Davacının İddia ve Görüşleri


Davacı vekili, müvekkili şirketin 1855 yılında Almanya’da kurulduğunu ve yazım araçları sektöründe faaliyet gösterdiğini, 1950 yılından bu yana da Türkiye pazarında faaliyet gösteren müvekkiline ait markaların kalite ve güvenilirlikleriyle Dünya çapında tanınmışlık kazandıklarını, bu davanın konusu olan “S… S.. P.. 88” şekil markalı ürünün 2005-2008 yılları arasında Türkiye’de 10 milyonun üzerinde satış başarısı gösterdiğini, ince uçlu keçe kalem olan “S.. S.. P.. 88” markasının biçimi ile özdeşleştiğini ve tüketici nezdinde benimsendiğini, söz konusu ürünün 1989 yılında TPE nezdinde tescil edildiğini, davalının işyerinde müvekkili adına tescilli olan “S.. S.. P.. 88” şekil markalı ürünün aynısı olan ürünleri bulundurduğunu ve satışa sunduğunu, taklit ürünleri işyerinde bulunduran, bunların satış ve pazarlamasını gerçekleştiren ve bunları katalog, afiş, ilan ve benzer araçlar vasıtasıyla teşhir eden davalının bu fiillerinin müvekkilinin marka hakkına tecavüz teşkil ettiğini, ayrıca davalının müvekkilinin yukarıda anılan markasını taşıyan ürün ve ürün ambalajı ile iltibas oluşturan “N…” ibareli taklit kalemleri piyasada sattığını, böylece davalının müvekkilinin markasından bedelsiz ve haksız şekilde faydalandığını, davalının açıklanan eylemlerinin aynı zamanda haksız rekabete de yol açtığını ileri sürerek, davalının eylemlerinin marka hakkına tecavüz ve haksız rekabet teşkil ettiğinin tespitine, önlenmesine, söz konusu ürünlerin ve bu ürünleri tanıtmaya yarayan her türlü evrakın imalinin, satışının ve dağıtımının durdurulmasına ve bu ürünlerle evraka el konulmasına, 5.000 TL maddi, 5.000 TL manevi tazminatın tahsiline, hükmün ilanına karar verilmesini talep ve dava etmiş, 24.07.2009 tarihli ıslah dilekçesi ile maddi tazminat talebini 18.930 TL.’ye yükseltmiştir.
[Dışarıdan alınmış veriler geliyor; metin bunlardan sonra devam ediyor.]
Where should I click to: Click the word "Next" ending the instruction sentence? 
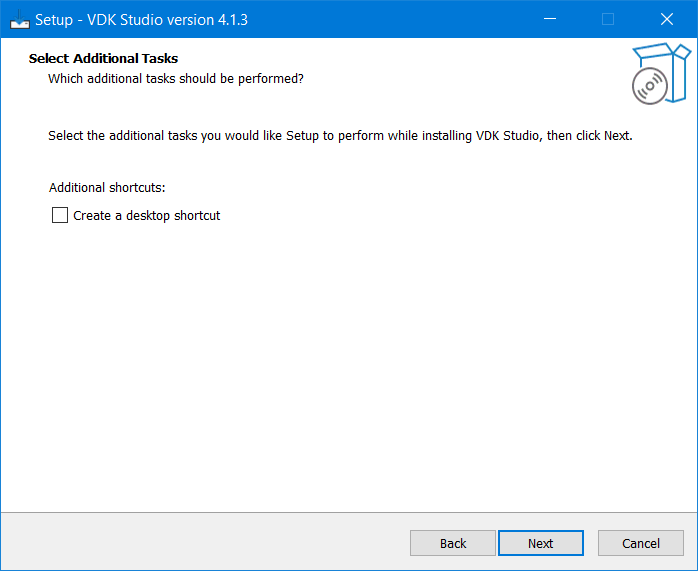click(x=616, y=135)
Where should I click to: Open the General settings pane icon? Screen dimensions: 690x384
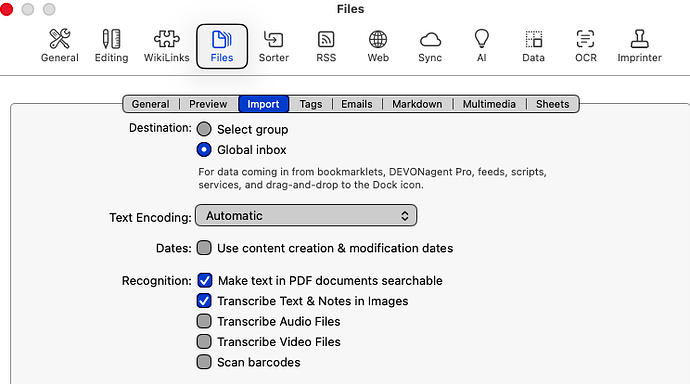click(x=59, y=46)
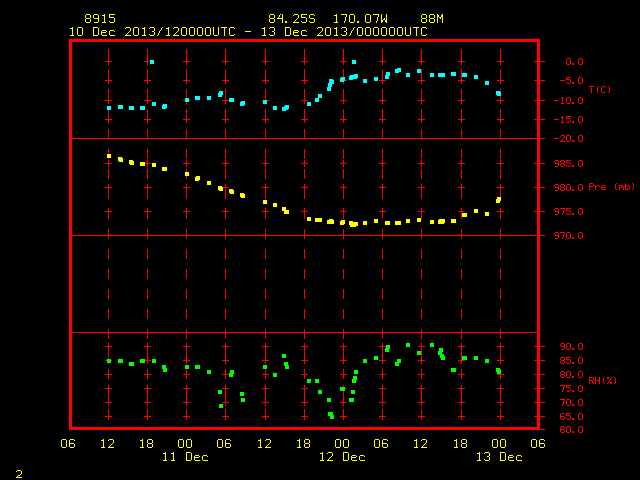640x480 pixels.
Task: Select the RH(%) humidity axis label
Action: [602, 380]
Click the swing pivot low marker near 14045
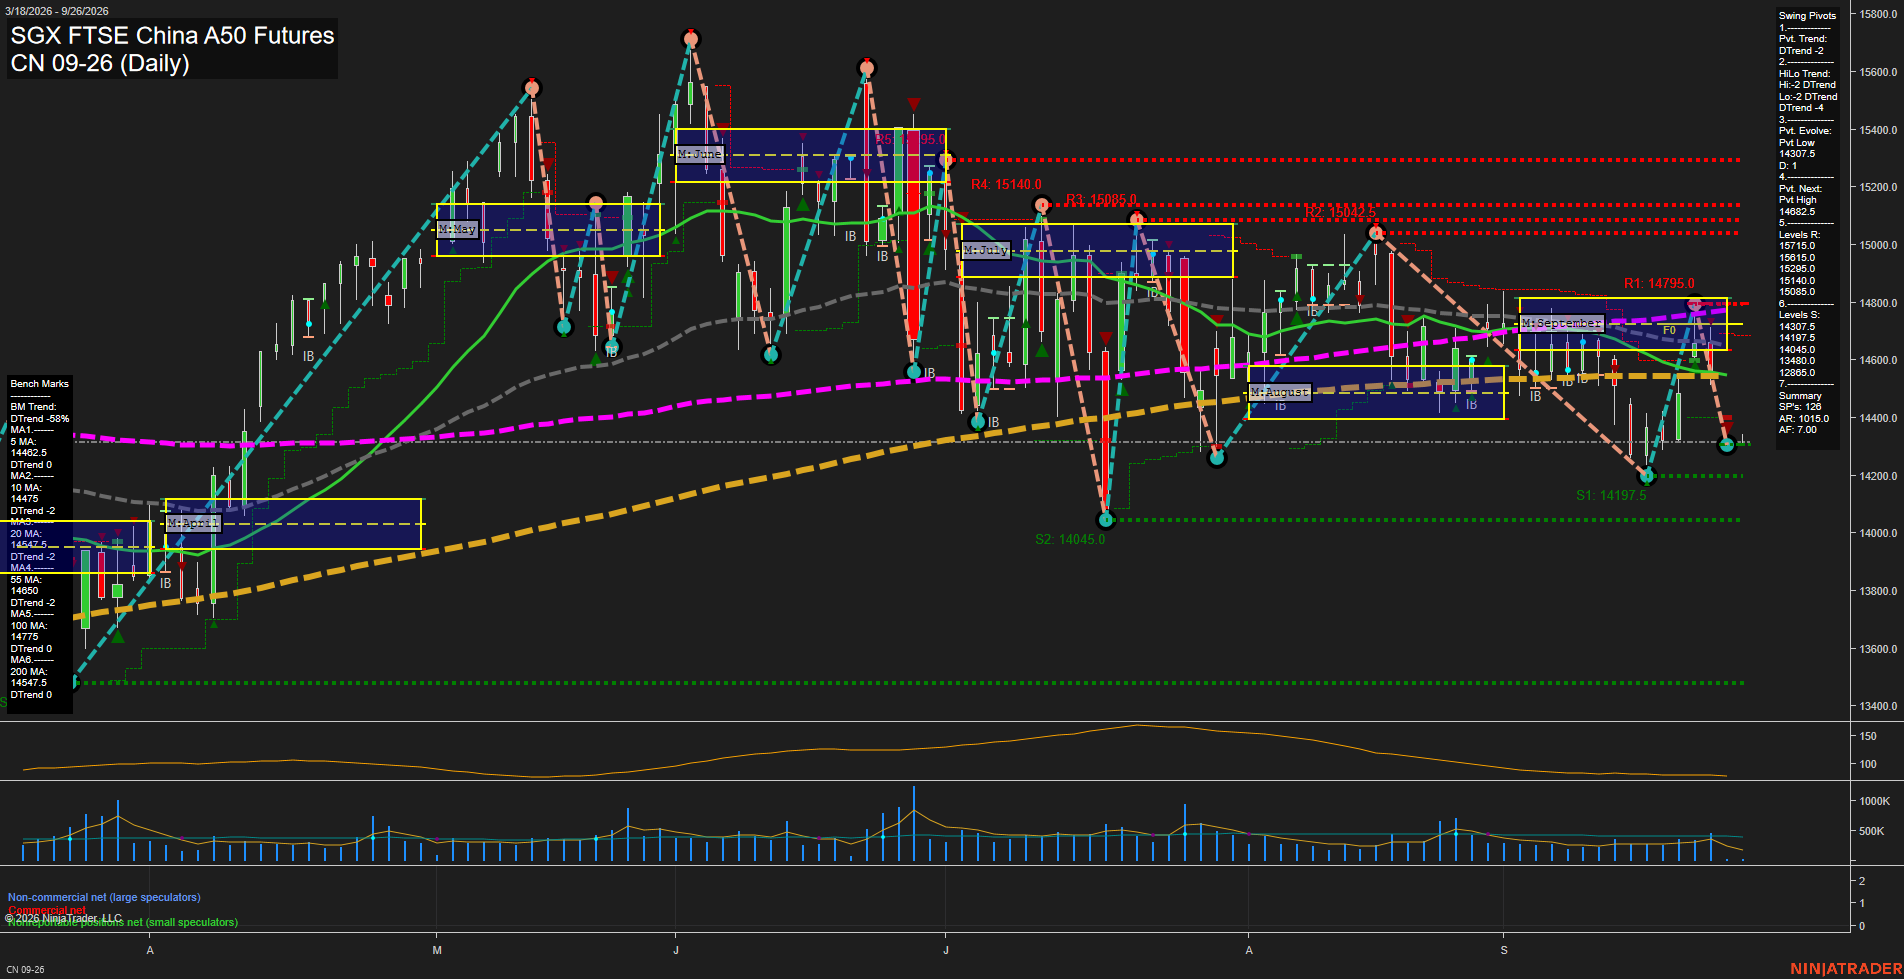Image resolution: width=1904 pixels, height=979 pixels. pyautogui.click(x=1105, y=520)
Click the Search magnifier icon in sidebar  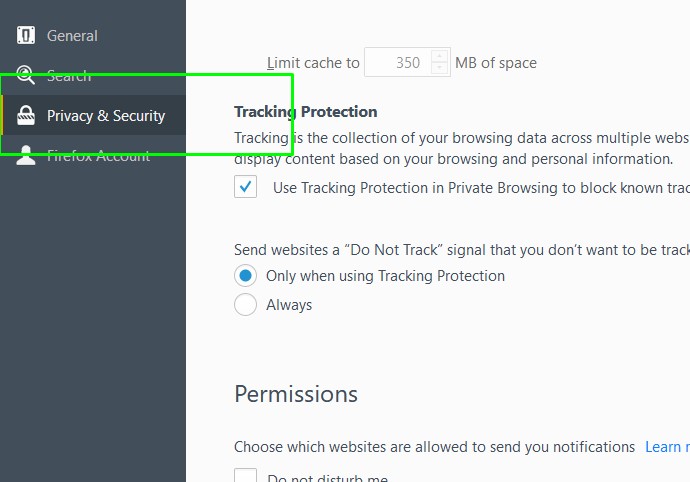26,76
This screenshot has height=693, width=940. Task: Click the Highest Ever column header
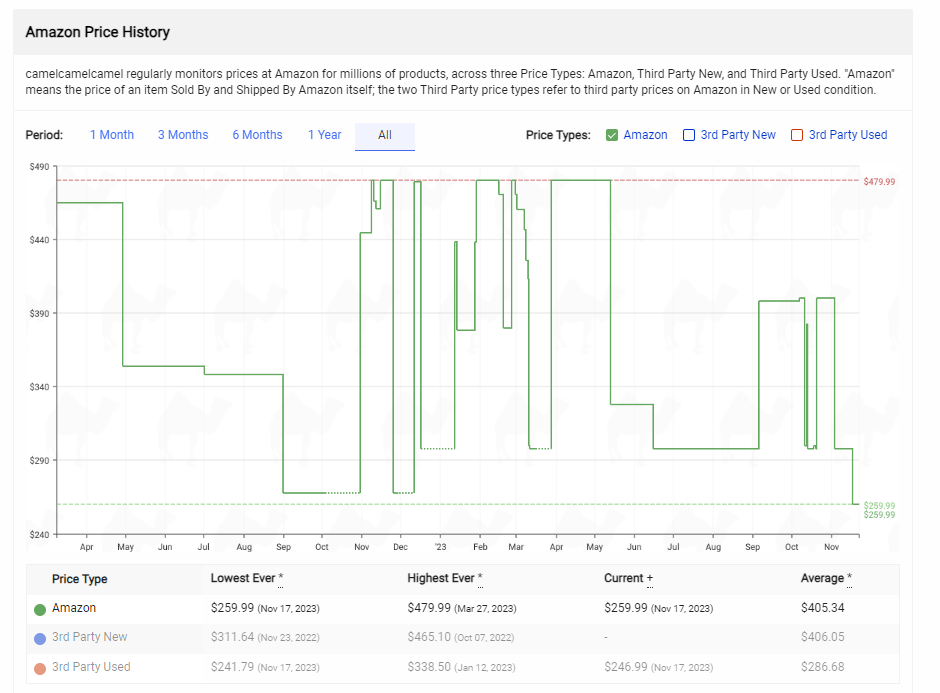444,578
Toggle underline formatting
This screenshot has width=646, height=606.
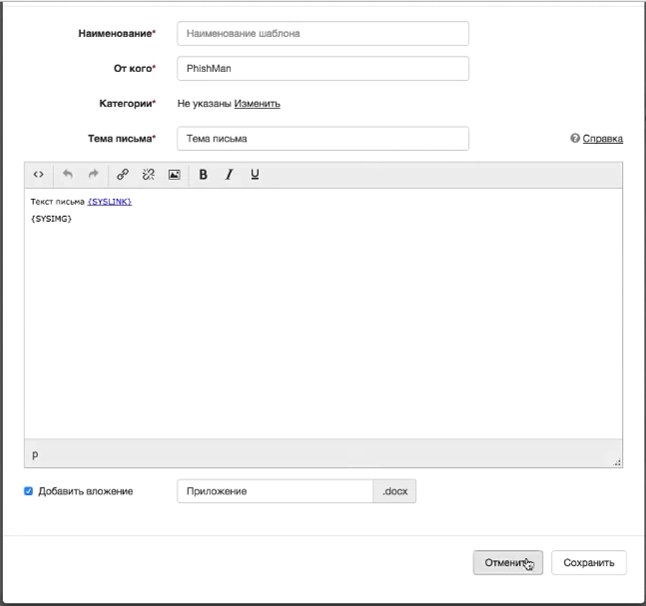(255, 174)
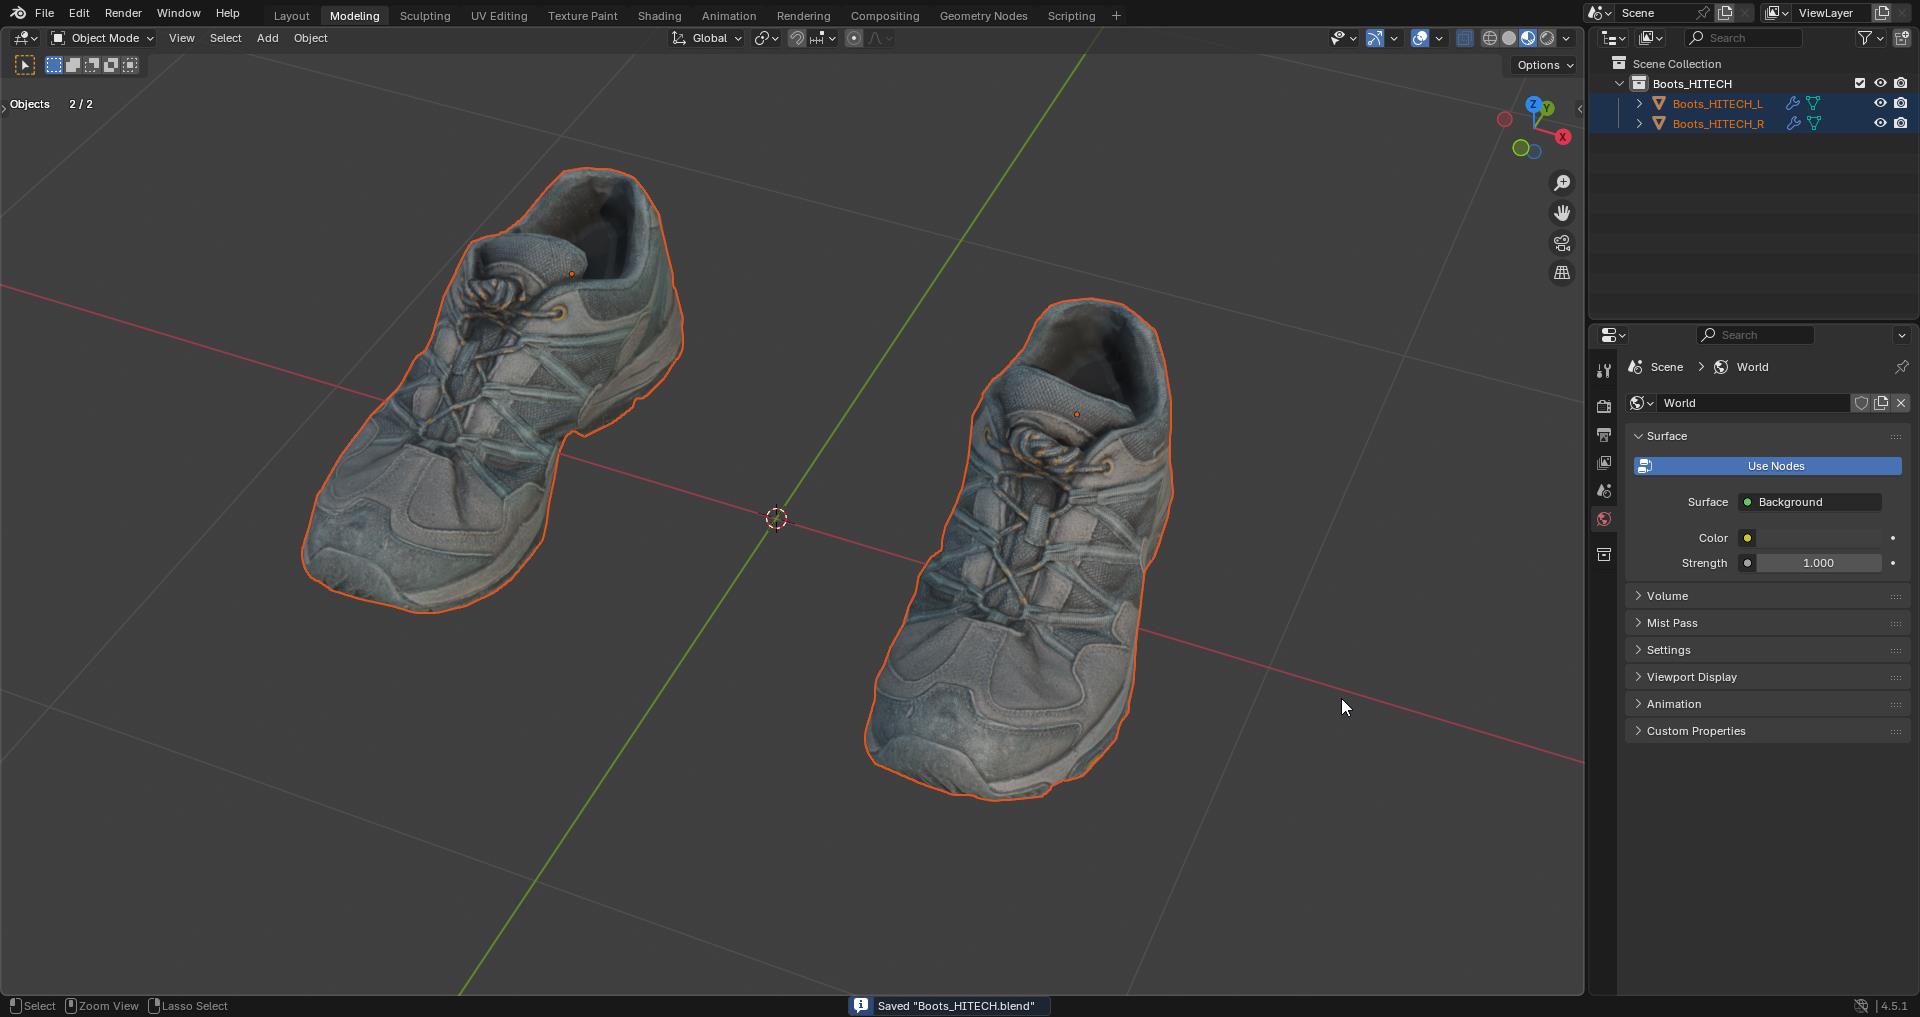Click the world Color swatch field
The image size is (1920, 1017).
1820,538
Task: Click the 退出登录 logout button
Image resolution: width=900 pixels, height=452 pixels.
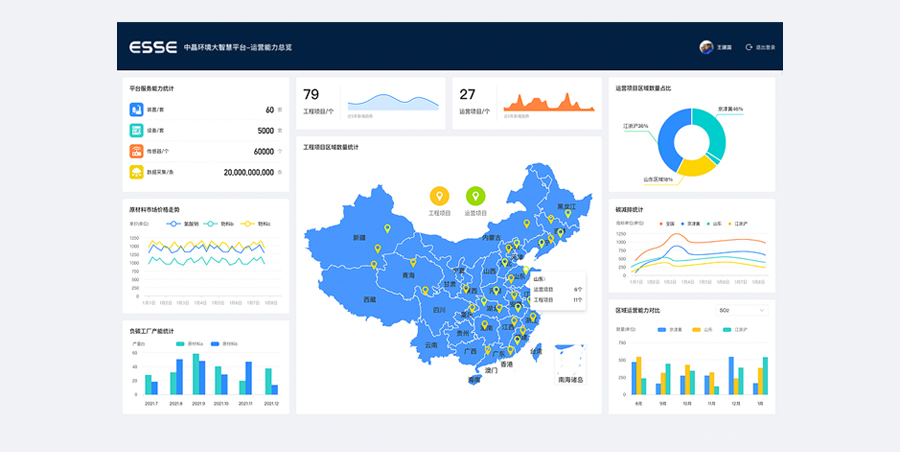Action: [760, 47]
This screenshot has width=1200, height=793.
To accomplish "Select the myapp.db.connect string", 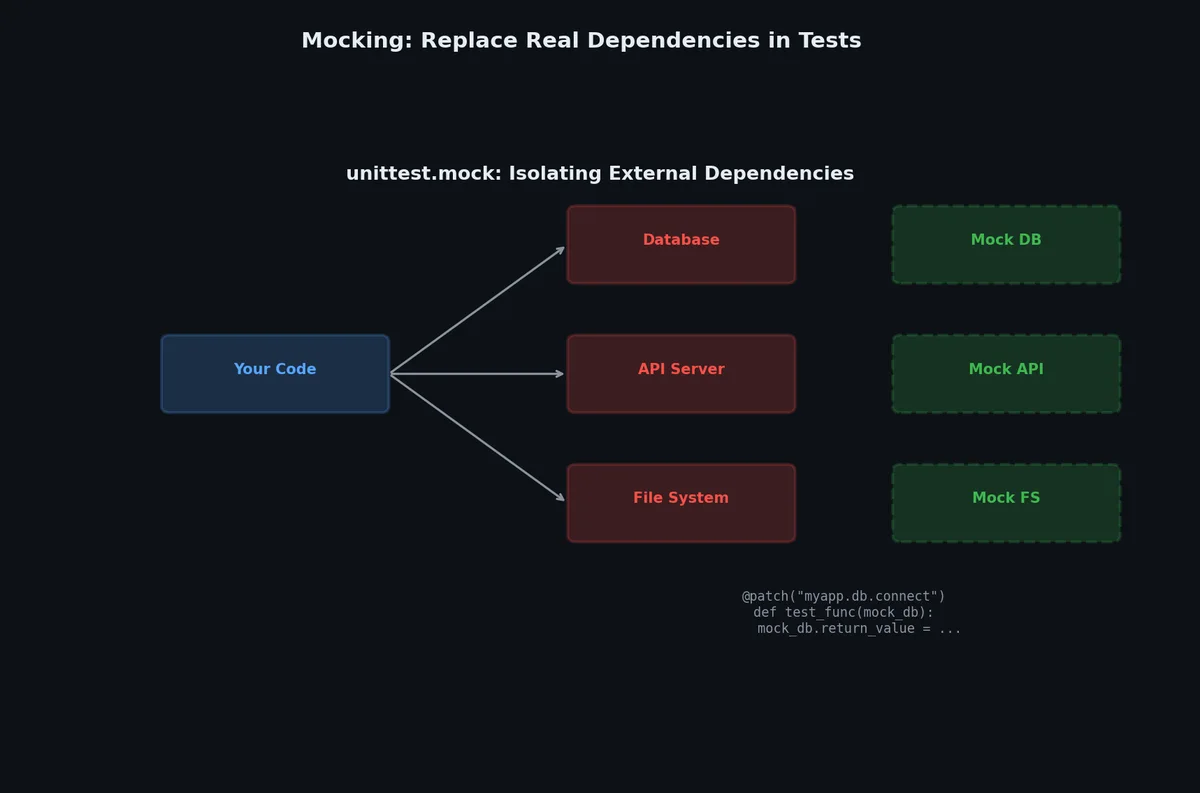I will pos(867,597).
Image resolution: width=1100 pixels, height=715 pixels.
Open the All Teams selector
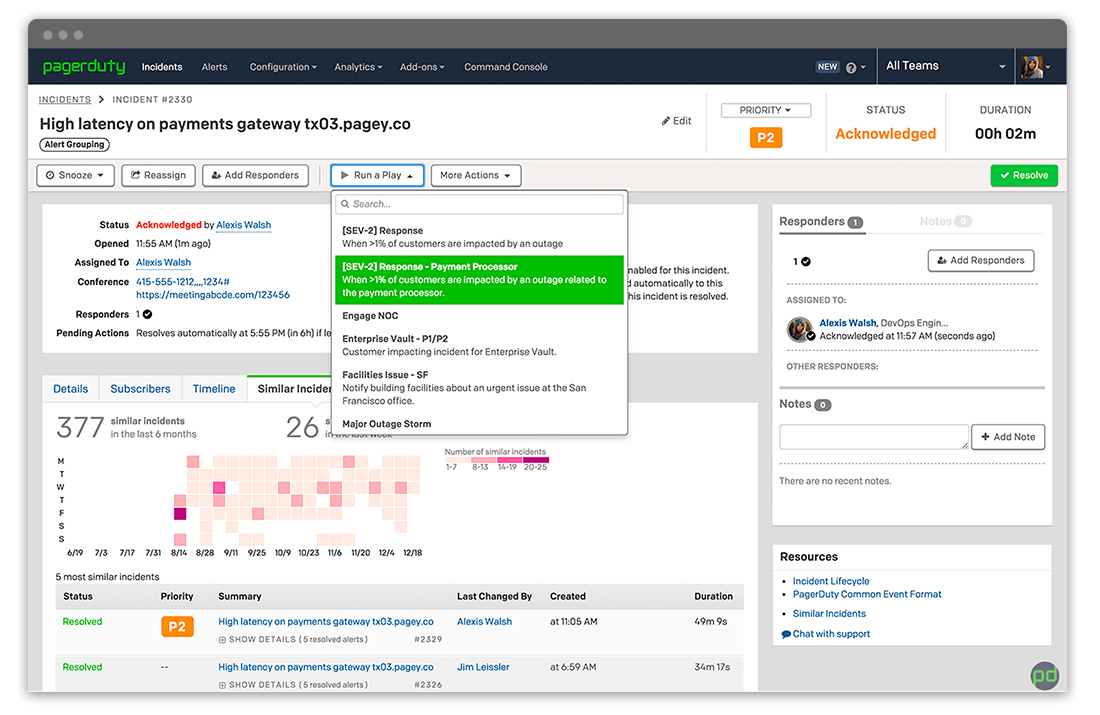945,66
Davalının İddia ve Görüşleri


Davalı vekili, davanın reddini savunmuştur.

Yerel Mahkeme Kararı


Mahkemece, Dairemize ait 21.11.2012 tarihli ilama dayanılarak, davacının 16. sınıfta tescilli “S.. S.. p.. 88+şekil” markalı özgün nitelikteki ürünleri ile davalının satışa sunduğu “N..” markalı ürünlerin, üzerinde yazan markalar hariç, genel görünüş bakımından boyut, renk, doku, ebat ve biçim olarak ayırt edilemeyecek kadar benzerlik taşıdığı, davacının sessiz kalma yoluyla hak kaybına uğramadığı, 556 sayılı KHK’nın 66/2-b maddesi kapsamında, ele geçirilen ürün adedi, maliyet ve satış fiyatları, ihlalin ağırlığı dikkate alınarak 18.930 TL maddi tazminat talep edilebileceği gerekçesiyle davanın kabulüne, davalının eyleminin davacının marka hakkına tecavüz ve haksız rekabet oluşturduğunun tespitine, men’ine, sonuçlarının ortadan kaldırılmasına, 18.930 TL maddi ve 5.000 TL manevi tazminatın davalıdan tahsiline, hüküm özetinin ilanına karar verilmiştir.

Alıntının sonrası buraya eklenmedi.